### DESCRIPTION OF THE TASK
Could you repeat the entries below exactly, but only from the line with "Viewport: 1080px width, 729px height." through the line with "the retweet count", and without any picture?

### DATASET
· · · · · · ·

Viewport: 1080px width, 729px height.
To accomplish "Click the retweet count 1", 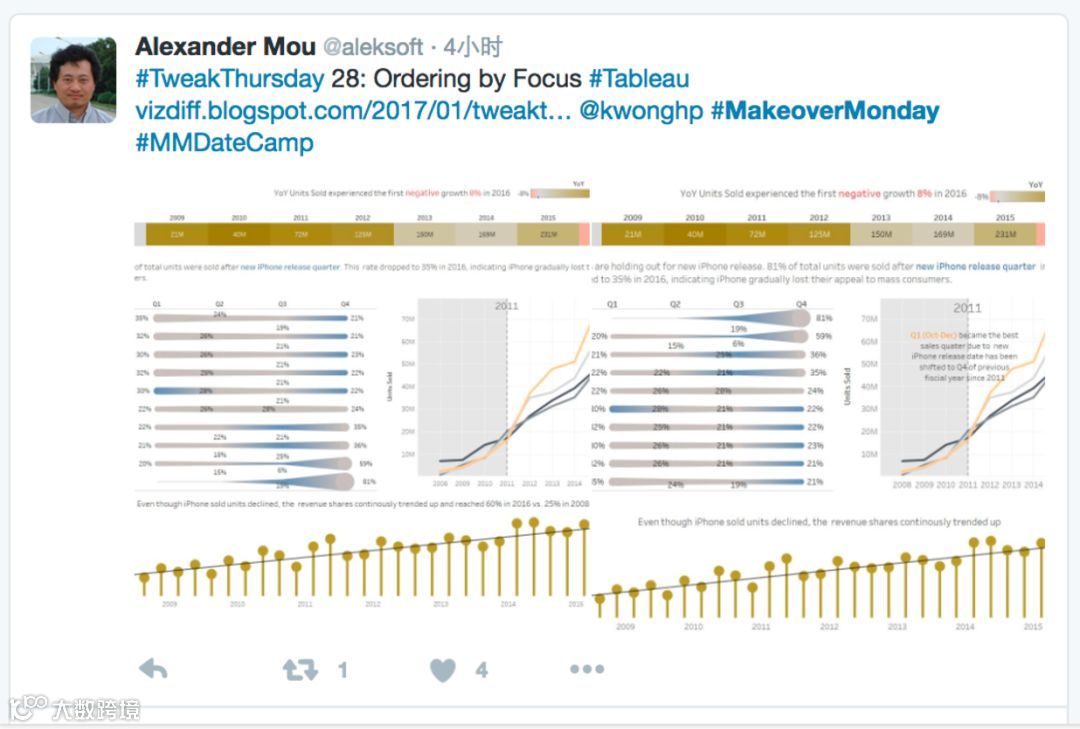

· · · · · · ·

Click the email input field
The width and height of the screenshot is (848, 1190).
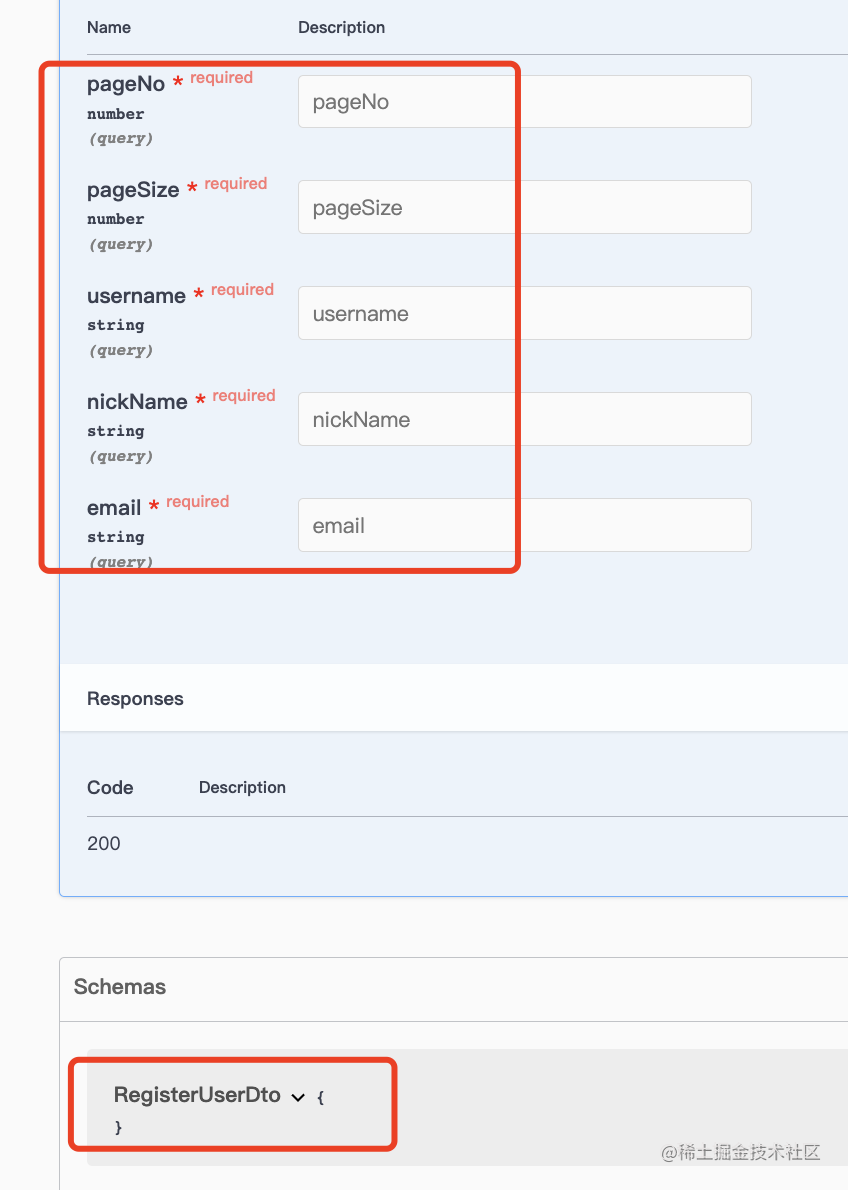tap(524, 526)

· · · · · · ·

### THE ANSWER
Viewport: 1080px width, 729px height.
To accomplish "Click the retweet count 1", 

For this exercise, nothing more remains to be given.